======== Extrait de page ========

Pour la chronologie, 841 c’est la présence
de la princesse Dhuoda à Uzès et la rédaction de son Manuel d’éducation pour
son fils qui n’en fera aucun profit. (Charlemagne est mort en 814, Louis le
Pieux en 840, Charles le Chauve en 877…)
Une interrogation pour les historiens
pendant une longue période sur le mot Volobrica, Valabrix que l'on confondait
avec Valabrègue, Volobrica. Le découvreur du texte donne une explication assez
plausible, en passant par les déclinaisons latines. Volobrix (icis) devenant Volobrica à l'accusatif régulier.
L’hypothèse sur l’origine du nom
de Vallabrix semble se vérifier ici : Volo était le nom d'une famille
tribale gauloise habitant sur le Brugas. Volobrix à la mode romaine. Quant au
"o" qui devient "a", il s'agit d'une dérive assez générale
de l'écrit au cours des âges, le latin du moment et les différents courants
occitans s'entrechoquant. Dans le compoix de Nîmes de 1380 et suivants notre
village est nommé Valabris.
En 1213, une donation de champart
au monastère de St André de Villeneuve les Avignon mentionne la Fontaine de Valabris et ses
dépendances. (Donateur Guillaume Bermond de Clausonne de St Gilles (de St Quentin)). En 1144 et 1145 nos seigneurs du moment,
Beraud 1er et Raymond du Caylar rendent hommage à l'évêque d'Uzès en notre nom
: Volobris- Castrum Volobriega
Donc nous pouvons penser que le nom est bien
installé dès le 12ème siècle, au moins dans les textes juridiques.

======== Lignes de données ========

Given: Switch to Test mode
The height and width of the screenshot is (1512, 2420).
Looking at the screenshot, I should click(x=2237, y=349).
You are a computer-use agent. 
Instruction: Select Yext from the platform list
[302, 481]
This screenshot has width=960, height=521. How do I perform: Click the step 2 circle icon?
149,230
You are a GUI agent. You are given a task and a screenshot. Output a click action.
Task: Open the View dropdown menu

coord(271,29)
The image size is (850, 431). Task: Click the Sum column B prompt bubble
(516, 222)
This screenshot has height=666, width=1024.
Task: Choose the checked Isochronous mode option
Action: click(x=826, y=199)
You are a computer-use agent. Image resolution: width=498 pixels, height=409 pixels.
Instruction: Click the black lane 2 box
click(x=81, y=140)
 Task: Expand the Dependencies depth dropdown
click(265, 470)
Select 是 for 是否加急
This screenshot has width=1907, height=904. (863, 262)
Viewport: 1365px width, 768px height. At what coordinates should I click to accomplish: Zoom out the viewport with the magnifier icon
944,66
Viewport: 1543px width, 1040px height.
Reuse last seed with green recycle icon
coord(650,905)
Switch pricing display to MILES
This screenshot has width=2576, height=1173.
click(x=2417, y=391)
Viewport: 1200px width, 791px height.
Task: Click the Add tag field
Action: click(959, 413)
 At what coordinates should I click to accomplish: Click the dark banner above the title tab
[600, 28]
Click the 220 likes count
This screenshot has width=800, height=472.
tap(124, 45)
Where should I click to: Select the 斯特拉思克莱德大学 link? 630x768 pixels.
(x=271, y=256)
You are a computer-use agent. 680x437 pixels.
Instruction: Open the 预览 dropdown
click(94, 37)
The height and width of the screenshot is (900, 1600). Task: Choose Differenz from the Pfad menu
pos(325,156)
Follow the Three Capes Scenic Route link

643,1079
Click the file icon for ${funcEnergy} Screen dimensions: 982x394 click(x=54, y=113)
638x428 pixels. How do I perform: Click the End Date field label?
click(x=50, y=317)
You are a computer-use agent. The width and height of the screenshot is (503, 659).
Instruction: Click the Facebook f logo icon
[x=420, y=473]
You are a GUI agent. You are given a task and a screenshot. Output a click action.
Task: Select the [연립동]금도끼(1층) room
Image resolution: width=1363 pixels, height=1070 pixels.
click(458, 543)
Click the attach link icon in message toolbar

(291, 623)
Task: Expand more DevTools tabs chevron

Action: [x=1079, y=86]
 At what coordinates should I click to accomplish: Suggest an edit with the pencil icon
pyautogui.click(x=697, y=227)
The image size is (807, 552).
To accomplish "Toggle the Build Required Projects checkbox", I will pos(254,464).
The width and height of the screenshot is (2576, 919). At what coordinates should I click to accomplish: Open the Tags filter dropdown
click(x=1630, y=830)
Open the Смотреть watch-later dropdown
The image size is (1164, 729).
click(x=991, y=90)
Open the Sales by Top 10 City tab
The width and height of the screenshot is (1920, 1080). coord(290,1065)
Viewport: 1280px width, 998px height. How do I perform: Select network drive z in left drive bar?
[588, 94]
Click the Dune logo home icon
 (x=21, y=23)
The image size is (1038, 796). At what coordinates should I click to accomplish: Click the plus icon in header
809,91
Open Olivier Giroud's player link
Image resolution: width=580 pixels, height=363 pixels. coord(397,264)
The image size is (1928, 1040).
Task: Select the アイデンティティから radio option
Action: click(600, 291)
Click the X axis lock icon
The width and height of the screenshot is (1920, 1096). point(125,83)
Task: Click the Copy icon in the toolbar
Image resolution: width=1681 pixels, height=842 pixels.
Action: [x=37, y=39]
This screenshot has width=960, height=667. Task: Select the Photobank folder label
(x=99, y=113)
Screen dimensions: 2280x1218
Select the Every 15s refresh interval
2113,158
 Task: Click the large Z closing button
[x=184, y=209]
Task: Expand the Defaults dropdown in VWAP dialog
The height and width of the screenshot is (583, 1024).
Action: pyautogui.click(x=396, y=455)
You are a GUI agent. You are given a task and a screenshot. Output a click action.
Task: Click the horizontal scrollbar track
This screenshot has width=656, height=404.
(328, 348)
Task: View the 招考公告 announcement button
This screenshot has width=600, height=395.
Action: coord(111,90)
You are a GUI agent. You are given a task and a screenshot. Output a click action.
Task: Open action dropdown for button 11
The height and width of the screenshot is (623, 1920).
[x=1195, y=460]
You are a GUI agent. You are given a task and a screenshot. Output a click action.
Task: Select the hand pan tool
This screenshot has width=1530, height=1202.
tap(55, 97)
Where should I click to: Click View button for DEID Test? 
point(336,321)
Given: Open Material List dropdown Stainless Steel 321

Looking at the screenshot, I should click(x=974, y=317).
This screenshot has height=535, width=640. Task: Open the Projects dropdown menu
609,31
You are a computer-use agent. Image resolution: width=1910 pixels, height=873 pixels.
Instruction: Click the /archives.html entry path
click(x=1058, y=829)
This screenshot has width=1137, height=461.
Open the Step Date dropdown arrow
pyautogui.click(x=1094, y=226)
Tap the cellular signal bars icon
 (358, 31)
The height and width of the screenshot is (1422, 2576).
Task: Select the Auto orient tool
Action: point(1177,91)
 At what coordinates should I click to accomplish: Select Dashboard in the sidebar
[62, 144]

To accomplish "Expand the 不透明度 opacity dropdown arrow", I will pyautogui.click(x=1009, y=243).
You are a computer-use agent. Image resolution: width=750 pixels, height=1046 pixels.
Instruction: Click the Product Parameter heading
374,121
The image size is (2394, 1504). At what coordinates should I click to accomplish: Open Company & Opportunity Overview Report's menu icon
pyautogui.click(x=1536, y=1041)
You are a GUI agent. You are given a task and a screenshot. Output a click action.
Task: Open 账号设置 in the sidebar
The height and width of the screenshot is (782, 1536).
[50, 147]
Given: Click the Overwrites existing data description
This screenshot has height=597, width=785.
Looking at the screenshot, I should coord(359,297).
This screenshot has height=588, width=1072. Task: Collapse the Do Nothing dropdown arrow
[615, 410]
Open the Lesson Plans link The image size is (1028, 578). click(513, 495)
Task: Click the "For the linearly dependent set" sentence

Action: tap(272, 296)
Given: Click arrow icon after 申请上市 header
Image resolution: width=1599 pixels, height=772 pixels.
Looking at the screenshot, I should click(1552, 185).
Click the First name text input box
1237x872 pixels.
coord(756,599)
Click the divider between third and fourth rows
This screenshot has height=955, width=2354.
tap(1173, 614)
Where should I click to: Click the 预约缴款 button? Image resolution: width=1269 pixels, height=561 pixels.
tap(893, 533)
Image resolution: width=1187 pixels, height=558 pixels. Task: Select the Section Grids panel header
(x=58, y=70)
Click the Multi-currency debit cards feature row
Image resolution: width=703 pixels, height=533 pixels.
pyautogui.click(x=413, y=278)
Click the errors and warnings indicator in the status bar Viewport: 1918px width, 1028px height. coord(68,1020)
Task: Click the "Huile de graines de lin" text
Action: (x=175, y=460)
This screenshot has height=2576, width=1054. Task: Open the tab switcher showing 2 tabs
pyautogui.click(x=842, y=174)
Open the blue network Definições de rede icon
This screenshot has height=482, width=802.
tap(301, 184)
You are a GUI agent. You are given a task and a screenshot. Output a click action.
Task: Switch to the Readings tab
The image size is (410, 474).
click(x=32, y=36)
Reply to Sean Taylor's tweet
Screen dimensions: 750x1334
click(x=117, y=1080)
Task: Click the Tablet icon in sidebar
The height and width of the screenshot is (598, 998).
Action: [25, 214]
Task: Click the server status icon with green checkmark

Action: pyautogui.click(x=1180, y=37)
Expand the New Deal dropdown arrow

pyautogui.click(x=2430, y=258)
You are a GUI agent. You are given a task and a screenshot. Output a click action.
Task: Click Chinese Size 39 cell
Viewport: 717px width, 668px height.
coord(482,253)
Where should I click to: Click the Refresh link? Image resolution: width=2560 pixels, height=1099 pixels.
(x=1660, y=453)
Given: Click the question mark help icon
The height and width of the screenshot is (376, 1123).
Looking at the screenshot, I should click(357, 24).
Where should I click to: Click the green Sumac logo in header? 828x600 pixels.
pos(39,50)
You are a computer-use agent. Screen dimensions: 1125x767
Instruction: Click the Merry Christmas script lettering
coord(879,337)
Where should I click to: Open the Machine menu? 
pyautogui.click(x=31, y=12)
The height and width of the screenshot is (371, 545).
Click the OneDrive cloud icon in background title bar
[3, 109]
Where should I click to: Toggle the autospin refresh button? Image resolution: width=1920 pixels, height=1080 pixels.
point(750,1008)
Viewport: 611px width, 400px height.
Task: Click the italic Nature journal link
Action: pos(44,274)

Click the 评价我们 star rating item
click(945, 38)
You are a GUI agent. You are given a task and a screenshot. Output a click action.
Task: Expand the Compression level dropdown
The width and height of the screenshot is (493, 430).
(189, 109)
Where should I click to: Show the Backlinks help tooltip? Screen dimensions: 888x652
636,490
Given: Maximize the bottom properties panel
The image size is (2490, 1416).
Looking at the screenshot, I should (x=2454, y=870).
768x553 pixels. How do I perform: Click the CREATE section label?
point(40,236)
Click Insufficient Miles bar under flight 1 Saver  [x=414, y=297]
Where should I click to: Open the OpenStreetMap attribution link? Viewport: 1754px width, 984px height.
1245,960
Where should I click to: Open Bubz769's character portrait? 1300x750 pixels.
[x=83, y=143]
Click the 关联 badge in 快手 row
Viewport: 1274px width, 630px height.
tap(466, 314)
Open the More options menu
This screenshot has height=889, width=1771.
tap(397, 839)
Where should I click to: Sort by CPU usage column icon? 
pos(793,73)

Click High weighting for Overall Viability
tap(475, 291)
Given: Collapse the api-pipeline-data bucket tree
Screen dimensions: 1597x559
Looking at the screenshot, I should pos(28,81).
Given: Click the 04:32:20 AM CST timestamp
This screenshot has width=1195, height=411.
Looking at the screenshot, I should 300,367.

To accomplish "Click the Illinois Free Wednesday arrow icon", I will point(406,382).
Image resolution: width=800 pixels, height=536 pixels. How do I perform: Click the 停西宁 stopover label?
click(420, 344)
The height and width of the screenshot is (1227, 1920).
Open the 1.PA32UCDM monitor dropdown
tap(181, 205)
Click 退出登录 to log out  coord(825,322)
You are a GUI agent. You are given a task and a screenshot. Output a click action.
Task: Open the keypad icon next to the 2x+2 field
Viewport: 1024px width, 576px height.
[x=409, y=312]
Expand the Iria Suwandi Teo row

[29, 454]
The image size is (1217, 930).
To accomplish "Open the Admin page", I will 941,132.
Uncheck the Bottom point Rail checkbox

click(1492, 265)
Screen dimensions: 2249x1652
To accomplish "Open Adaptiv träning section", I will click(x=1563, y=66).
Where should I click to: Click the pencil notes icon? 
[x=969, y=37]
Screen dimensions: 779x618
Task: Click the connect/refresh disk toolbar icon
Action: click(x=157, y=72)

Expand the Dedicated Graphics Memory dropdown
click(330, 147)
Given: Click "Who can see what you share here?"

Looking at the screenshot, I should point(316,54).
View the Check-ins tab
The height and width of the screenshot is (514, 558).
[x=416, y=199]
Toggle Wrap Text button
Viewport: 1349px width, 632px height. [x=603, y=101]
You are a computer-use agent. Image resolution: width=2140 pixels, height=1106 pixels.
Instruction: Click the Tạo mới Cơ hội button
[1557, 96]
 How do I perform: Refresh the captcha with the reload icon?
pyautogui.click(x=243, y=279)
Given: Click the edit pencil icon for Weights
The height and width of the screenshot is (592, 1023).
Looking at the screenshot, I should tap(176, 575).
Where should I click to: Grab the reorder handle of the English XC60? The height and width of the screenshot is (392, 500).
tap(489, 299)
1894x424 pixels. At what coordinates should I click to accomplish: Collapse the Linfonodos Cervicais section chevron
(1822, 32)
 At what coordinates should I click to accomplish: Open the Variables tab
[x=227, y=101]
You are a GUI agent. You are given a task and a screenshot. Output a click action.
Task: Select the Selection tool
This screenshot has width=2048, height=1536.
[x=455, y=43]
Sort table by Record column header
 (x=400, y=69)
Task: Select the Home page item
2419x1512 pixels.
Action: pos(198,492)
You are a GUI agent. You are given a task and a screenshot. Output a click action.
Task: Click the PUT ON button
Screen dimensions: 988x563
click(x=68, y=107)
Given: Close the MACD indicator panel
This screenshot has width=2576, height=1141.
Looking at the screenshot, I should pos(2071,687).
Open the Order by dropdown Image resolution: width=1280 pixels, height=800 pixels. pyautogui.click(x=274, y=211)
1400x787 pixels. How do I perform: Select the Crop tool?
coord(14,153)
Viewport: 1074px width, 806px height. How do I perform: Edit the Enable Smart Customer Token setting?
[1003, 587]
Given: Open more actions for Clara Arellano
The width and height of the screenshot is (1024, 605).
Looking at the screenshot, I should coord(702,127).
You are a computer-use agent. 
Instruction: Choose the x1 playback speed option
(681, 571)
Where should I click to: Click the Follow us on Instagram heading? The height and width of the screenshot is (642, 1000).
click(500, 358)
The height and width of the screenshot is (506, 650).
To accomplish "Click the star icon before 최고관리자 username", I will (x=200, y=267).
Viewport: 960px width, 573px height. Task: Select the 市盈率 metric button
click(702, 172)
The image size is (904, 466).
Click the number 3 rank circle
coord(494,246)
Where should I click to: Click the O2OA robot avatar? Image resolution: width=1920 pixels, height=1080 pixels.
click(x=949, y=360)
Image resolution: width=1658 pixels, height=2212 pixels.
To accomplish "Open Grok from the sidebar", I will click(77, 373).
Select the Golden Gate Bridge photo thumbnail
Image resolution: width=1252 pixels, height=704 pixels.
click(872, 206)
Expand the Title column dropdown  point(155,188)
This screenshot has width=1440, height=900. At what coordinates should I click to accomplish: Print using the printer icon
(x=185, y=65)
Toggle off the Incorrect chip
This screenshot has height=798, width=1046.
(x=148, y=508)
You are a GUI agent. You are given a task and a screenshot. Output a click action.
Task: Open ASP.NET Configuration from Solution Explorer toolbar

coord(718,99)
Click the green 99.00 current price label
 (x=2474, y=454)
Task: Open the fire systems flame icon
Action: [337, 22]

========

— Consignes de l'exercice —
**a)** Traduisez en anglais cette phrase de l'extrait sur le nom de Vallabrix : « Dans le compoix de Nîmes de 1380 et suivants notre village est nommé Valabris. »
**b)** Restituez mot pour mot le passage de l'extrait sur le nom de Vallabrix qui va de « L’hypothèse sur l’origine » jusqu'à « est nommé Valabris. ».

— Corrigé de l'exercice —
**a)** In the compoix of Nîmes of 1380 and the following years, our village is named Valabris.

**b)**
L’hypothèse sur l’origine du nom
de Vallabrix semble se vérifier ici : Volo était le nom d'une famille
tribale gauloise habitant sur le Brugas. Volobrix à la mode romaine. Quant au
"o" qui devient "a", il s'agit d'une dérive assez générale
de l'écrit au cours des âges, le latin du moment et les différents courants
occitans s'entrechoquant. Dans le compoix de Nîmes de 1380 et suivants notre
village est nommé Valabris.